I live in ireland and am a Web Designer. iDisk is at least Half the Speed of any hosted space i've come across. It is Painful to use & the most disappointing part of my MobileMe subscription.

It could be 100TB for all I care... It is Too Slow to be useful & always makes me question the value of subscribing to MobileMe.

I've had exactly the same experience. From here it routinely takes at least 30 seconds to transfer 1mb, and that's only if I've compressed whatever I'm storing to a single .zip first. If I just chuck a bunch of small files at it then 7kb/sec is about average.

For Time Machine or iTunes, the current iDisk is unusable for reasons much harder to solve than storage allocation.

Nothing for me either. if anybody remember this has to be rolled out in different areas and not all at once you get a server crash from overload.

MobileMe as of 09-07-2009

Nothing for me either. if anybody remember this has to be rolled out in different areas and not all at once you get a server crash from overload.

MobileMe as of 09-07-2009

I'll continue using FM radio for my music.

I could have sworn it had said 20GB at some point.

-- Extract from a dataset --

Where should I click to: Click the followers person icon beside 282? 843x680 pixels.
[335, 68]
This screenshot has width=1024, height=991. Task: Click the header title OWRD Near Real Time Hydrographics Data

Nope, still the same for me. But one point about how slow iDisk can be. Yes, using it in the default "Finder" method (using "Go/iDisk" within the Finder - the WebDav method) it is extremely slooow. I don't know why Apple hasn't gotten their act together on WebDav. But what I do is use the FTP program transmit. It has a built in iDisk setting that is extremely easy to set up. Using that method I get decent (not great by any means - about 168 KB/s) upload times, but much, much better times than the WebDav treatment. Plus, it doesn't chew up your CPU processes.

actually working with a tier 2 support agent about why my idisk has not been syncing since snow leopard.

Mine still says 20GB, and it is *dreadfully* awfully slow.

For instance if I want to transfer a file form my work computer to my house, I could literally copy it to a DVD and to the iDisk, and take the train (50 minutes to another nearby town!), home with the DVD, and the file I dragged onto my iDIsk would still be copying at work, while I would already have the file on the disk in my hand. I would still have to copy the iDisk file to my home computer if I was relying only on the iDisk.

On the other hand, if there were 2TB of storage and it worked with Time machine and iTunes, then once the initial (week long?) transfer was done, it would be very quick in terms of doing either incremental updates to the backup or streaming the iTunes files. So that would actually make the storage useful.

I’d *love* a solution where i could use the *same* i* Library (Photo, Movie, Tunes) on *all* my Macs without some hacks.

But it would take quite some time to upload 40GB of iPhoto Pics and ~90GB of iMovie stuff to the cloud.

i just got an iBoner.

I checked my iDisk in Finder as I was reading this article and when I first looked it showed 2 TB available at the bottom of the Finder window. I did a Get Info on the iDisk icon and it briefly said Capacity: 19 GB and Available: 2 TB. It then refreshed itself and now says Available: 18.99 GB.